--- The records ---

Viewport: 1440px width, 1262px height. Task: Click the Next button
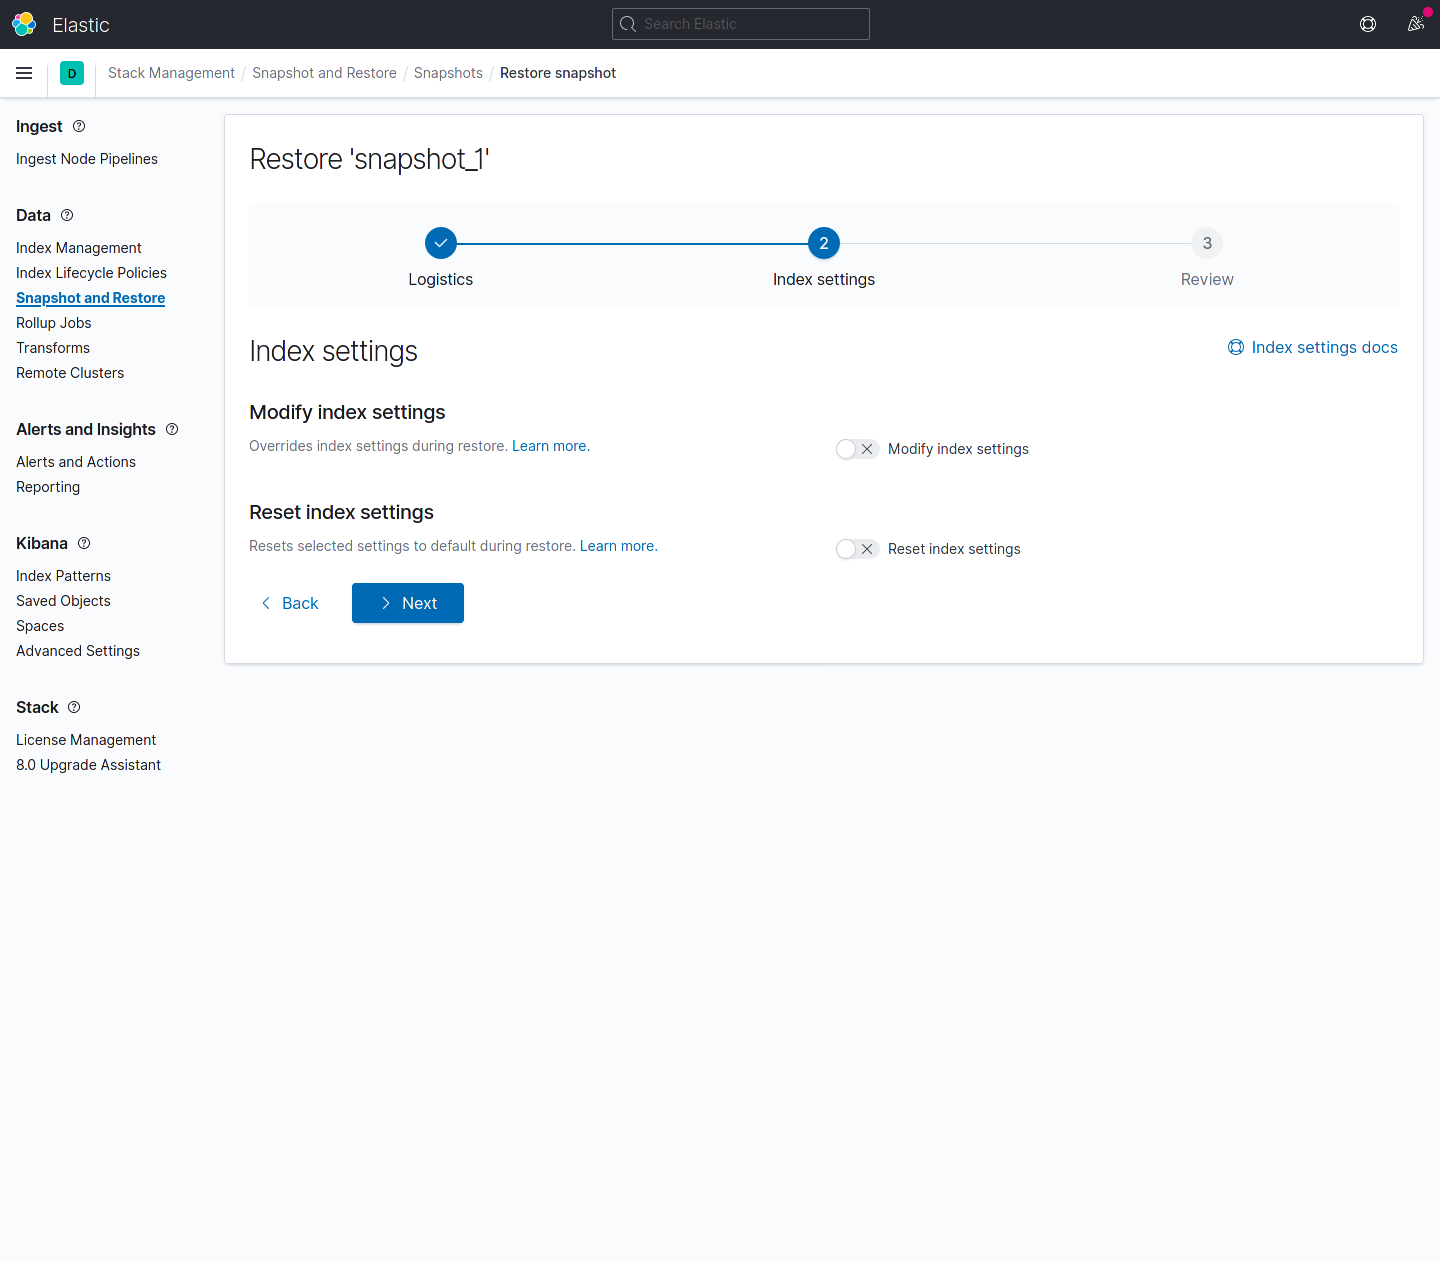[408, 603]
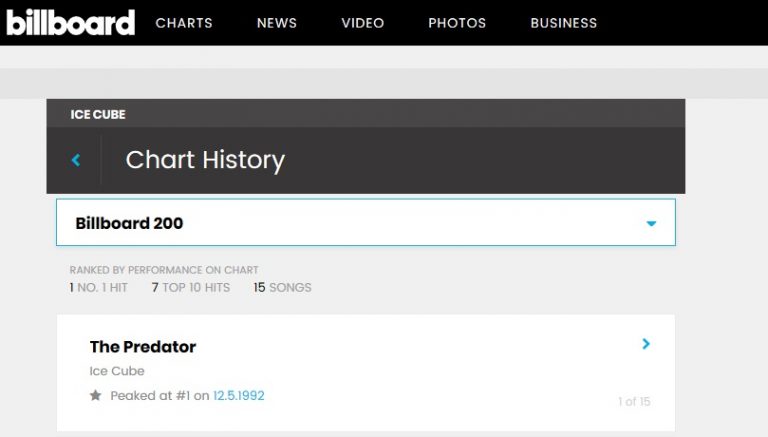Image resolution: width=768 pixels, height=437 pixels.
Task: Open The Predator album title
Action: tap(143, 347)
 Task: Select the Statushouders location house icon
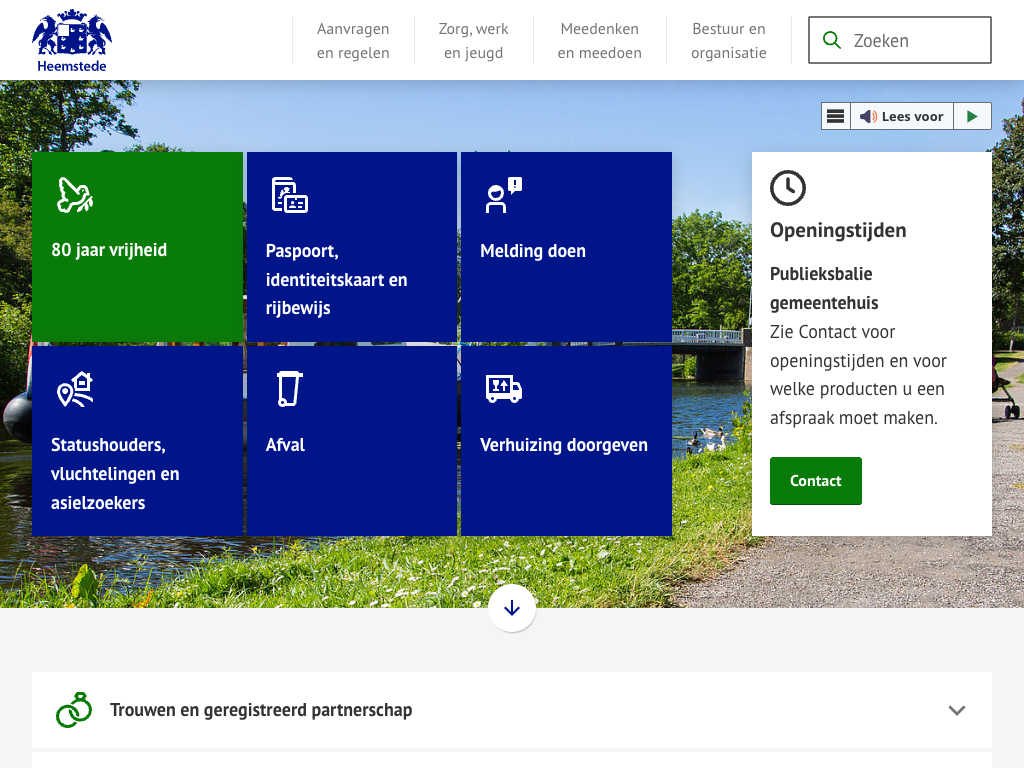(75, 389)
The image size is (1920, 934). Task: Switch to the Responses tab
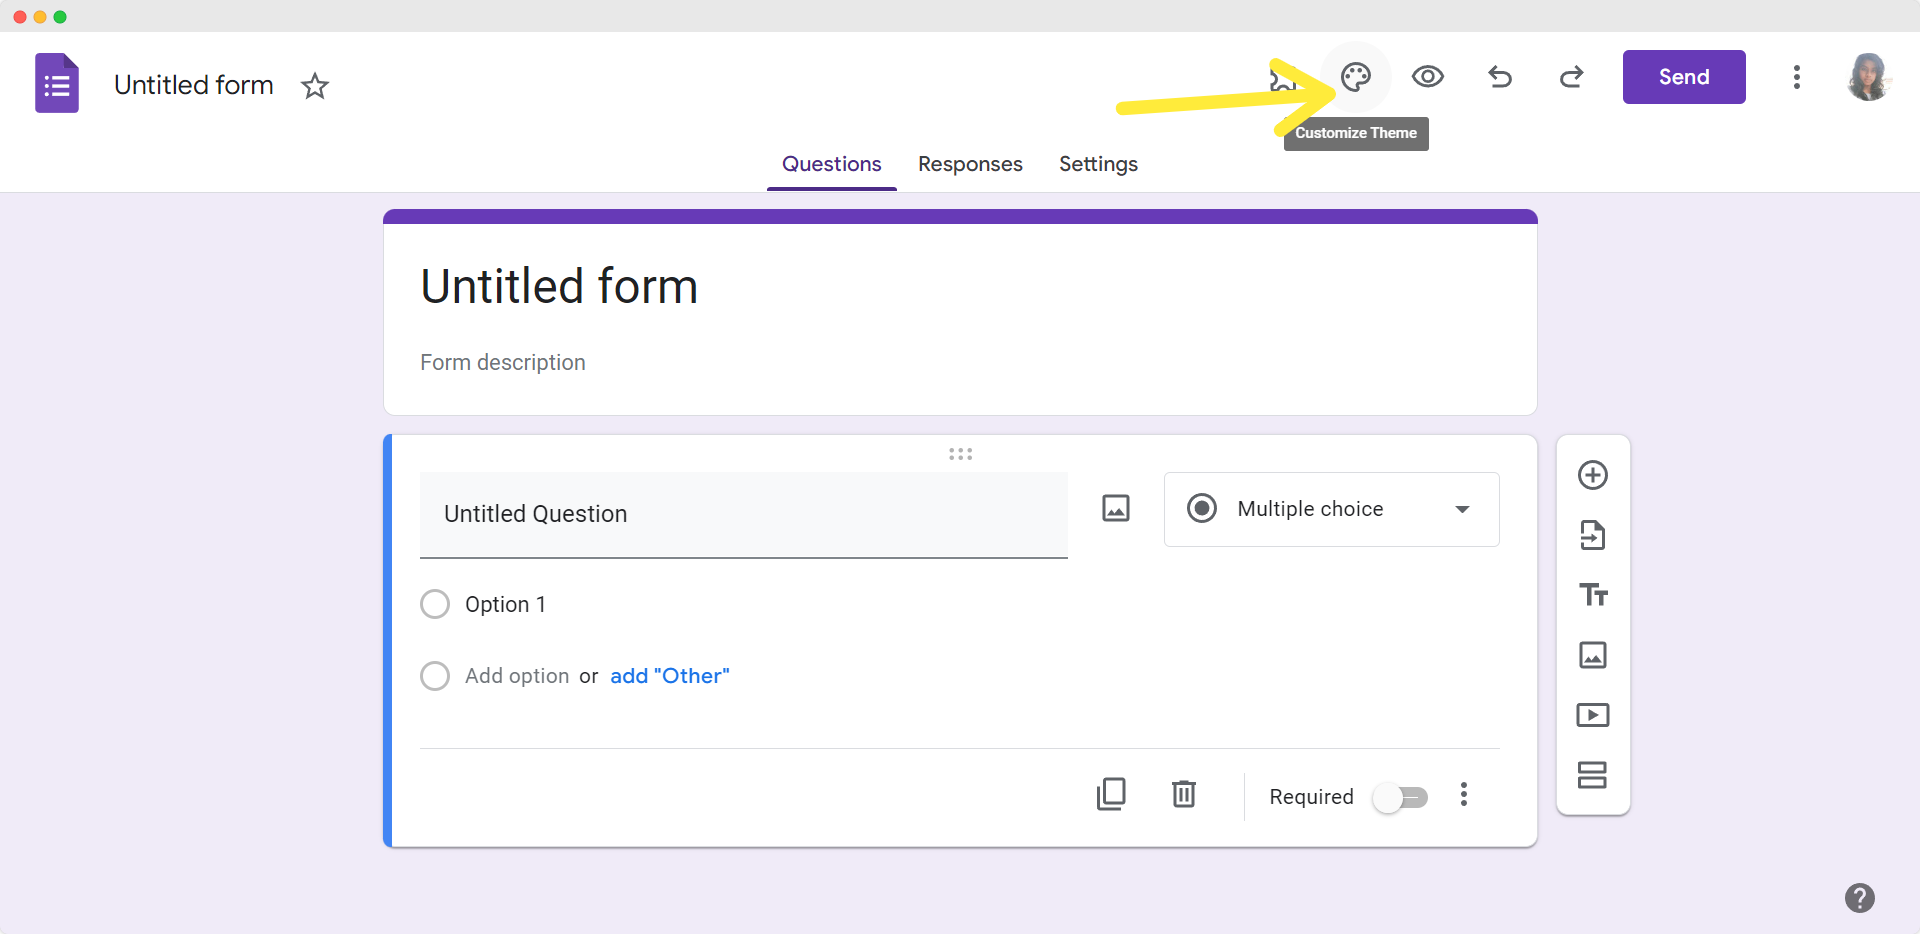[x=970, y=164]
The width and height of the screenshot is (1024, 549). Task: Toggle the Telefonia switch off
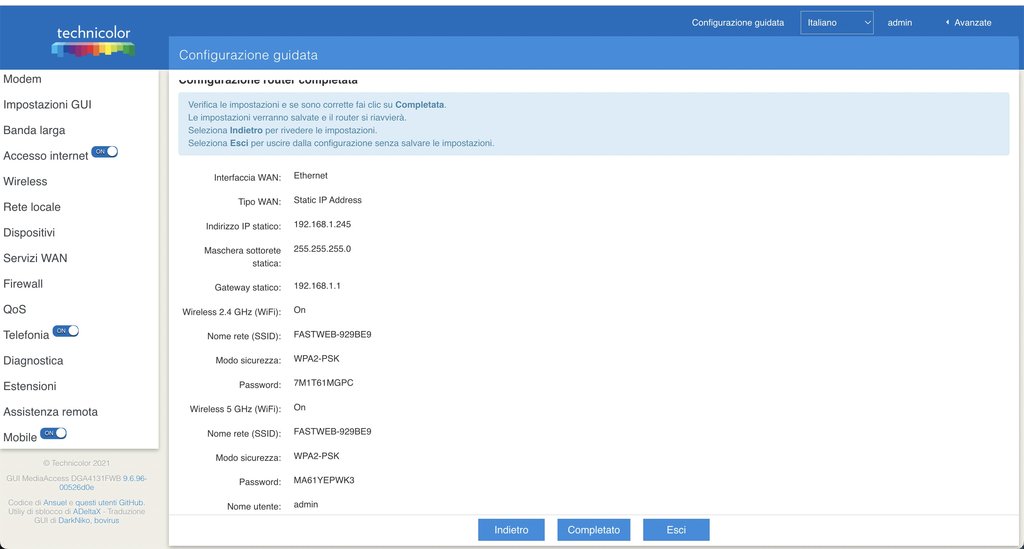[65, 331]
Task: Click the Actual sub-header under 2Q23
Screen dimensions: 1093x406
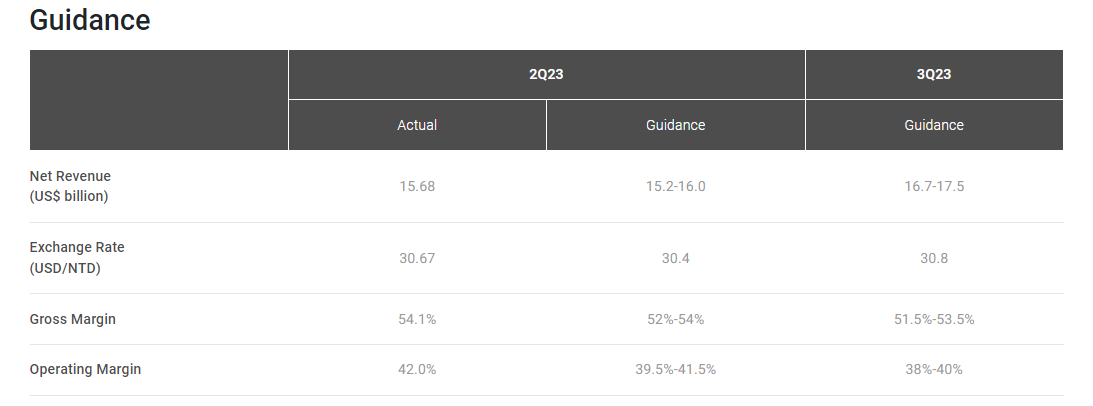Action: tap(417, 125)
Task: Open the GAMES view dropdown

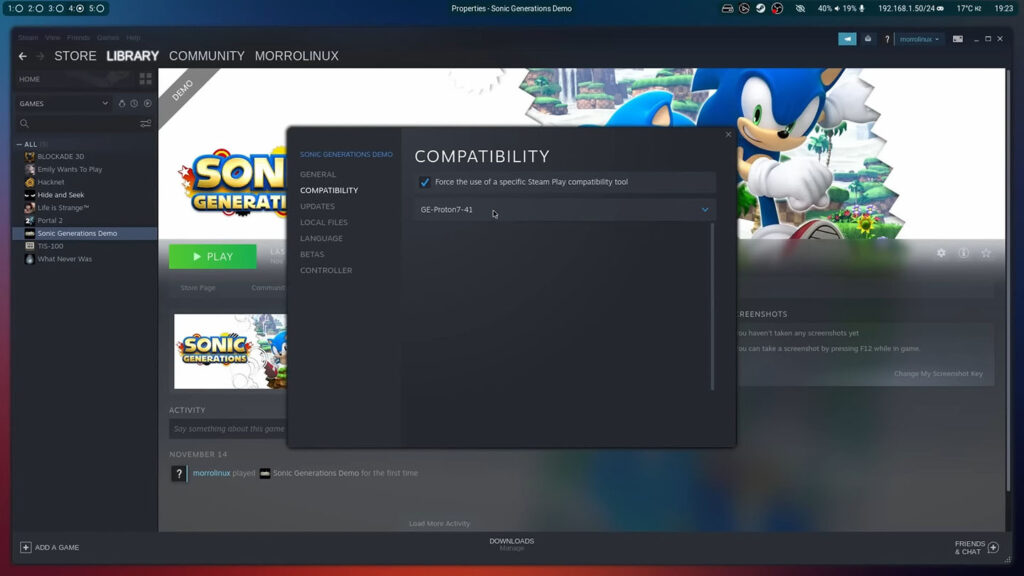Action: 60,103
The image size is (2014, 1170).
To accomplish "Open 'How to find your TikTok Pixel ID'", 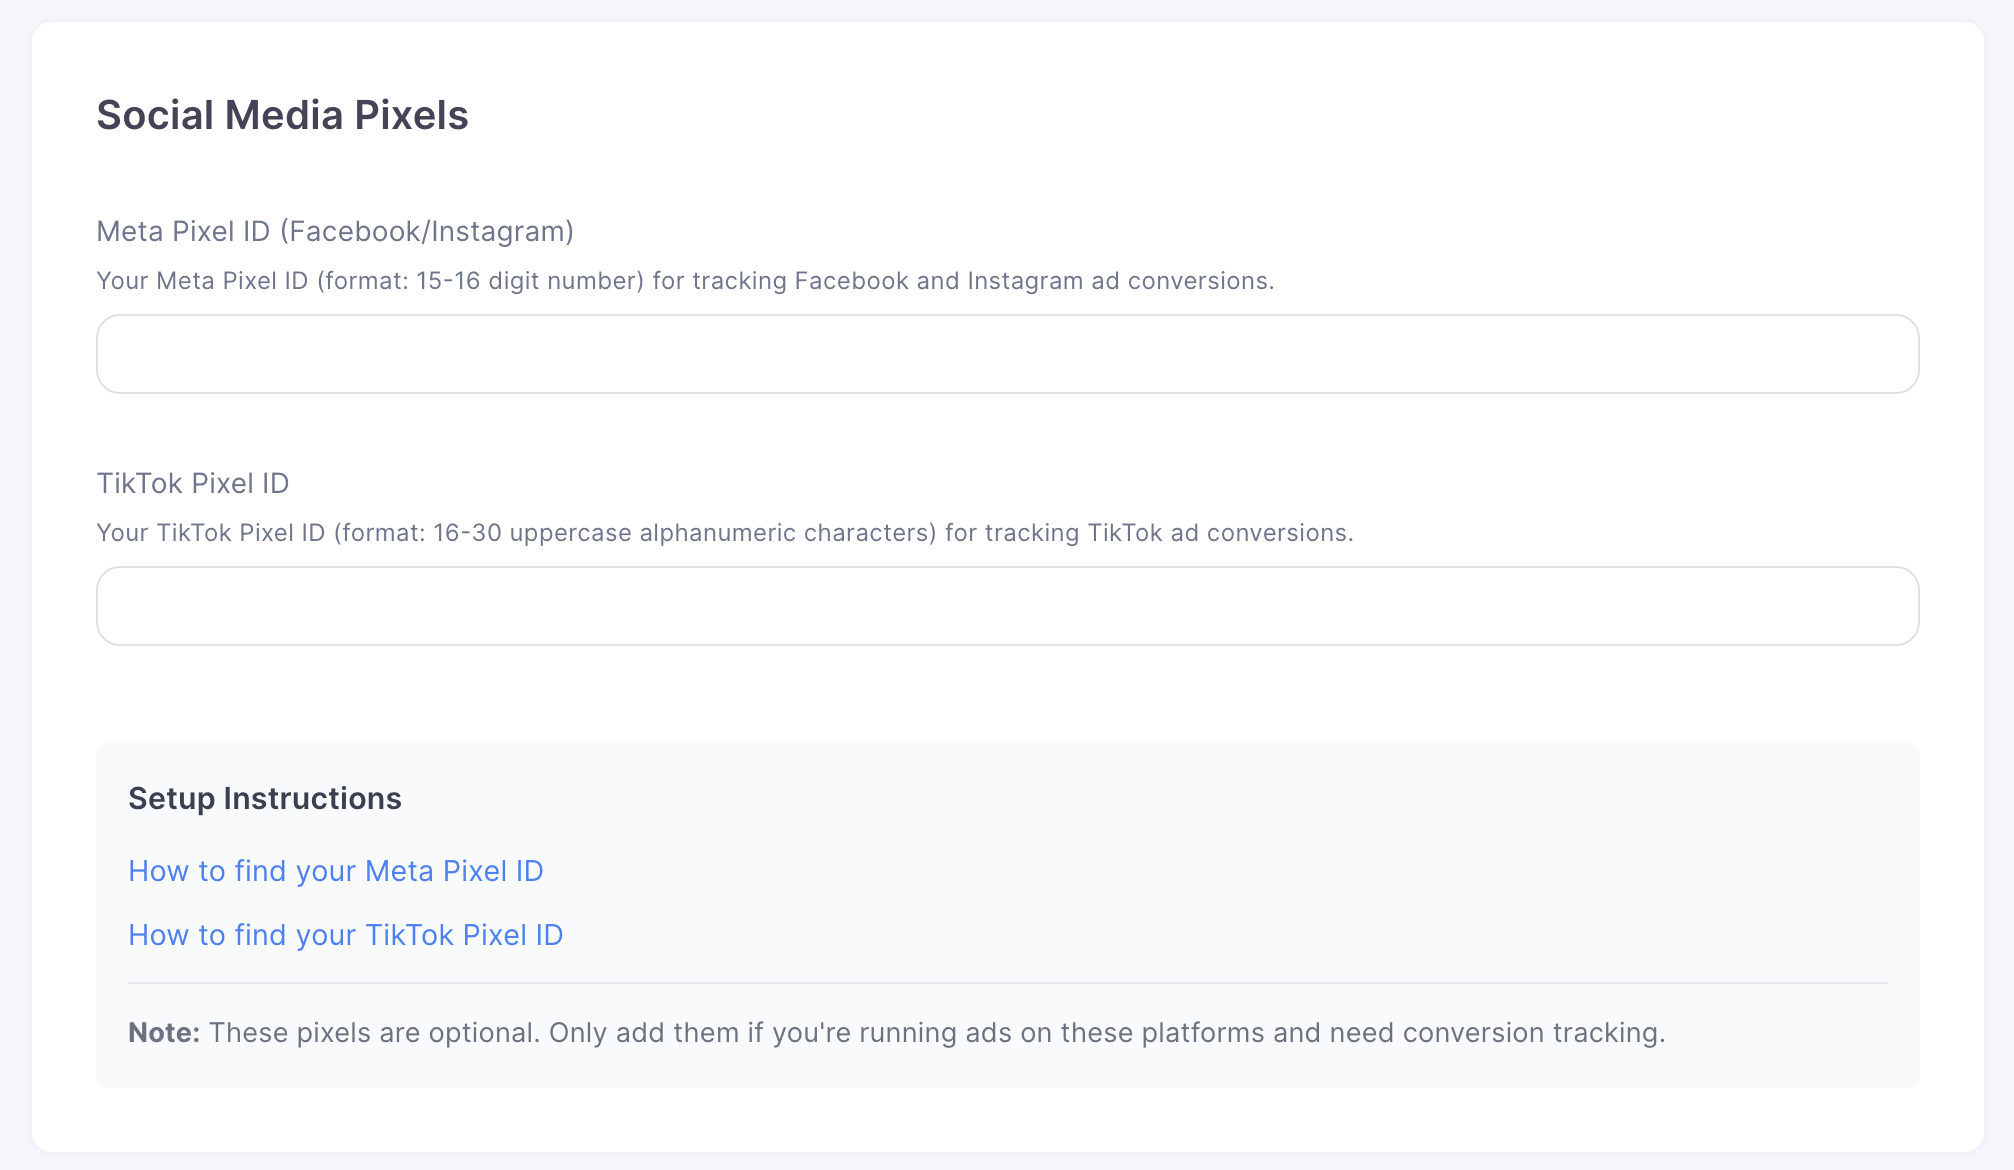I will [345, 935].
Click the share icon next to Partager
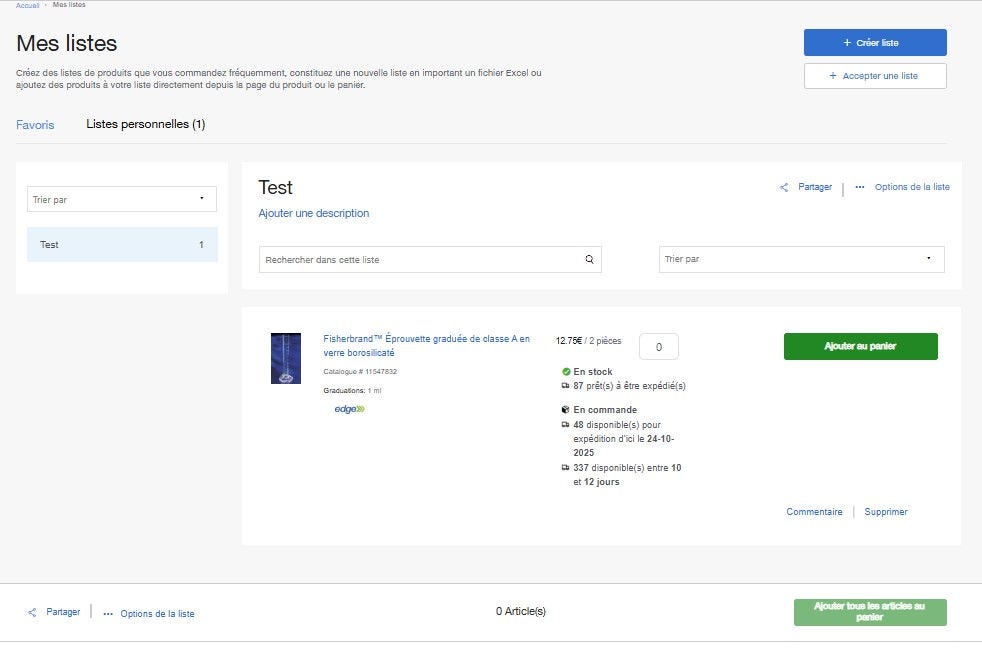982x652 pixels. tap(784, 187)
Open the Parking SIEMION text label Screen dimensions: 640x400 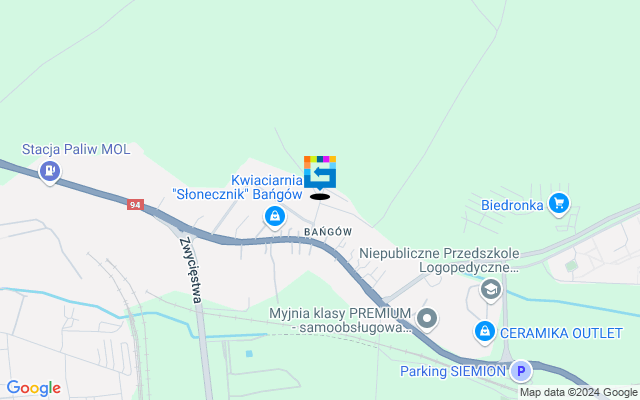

---

▶ _What to work on_
Your answer must be exactly the lines from the one containing "Click the share icon next to Partager" through the last line of the records above, both included, with every picture left out.

▶ _Task answer_
Click the share icon next to Partager
982x652 pixels. tap(784, 187)
Open the Parking SIEMION text label Screen dimensions: 640x400 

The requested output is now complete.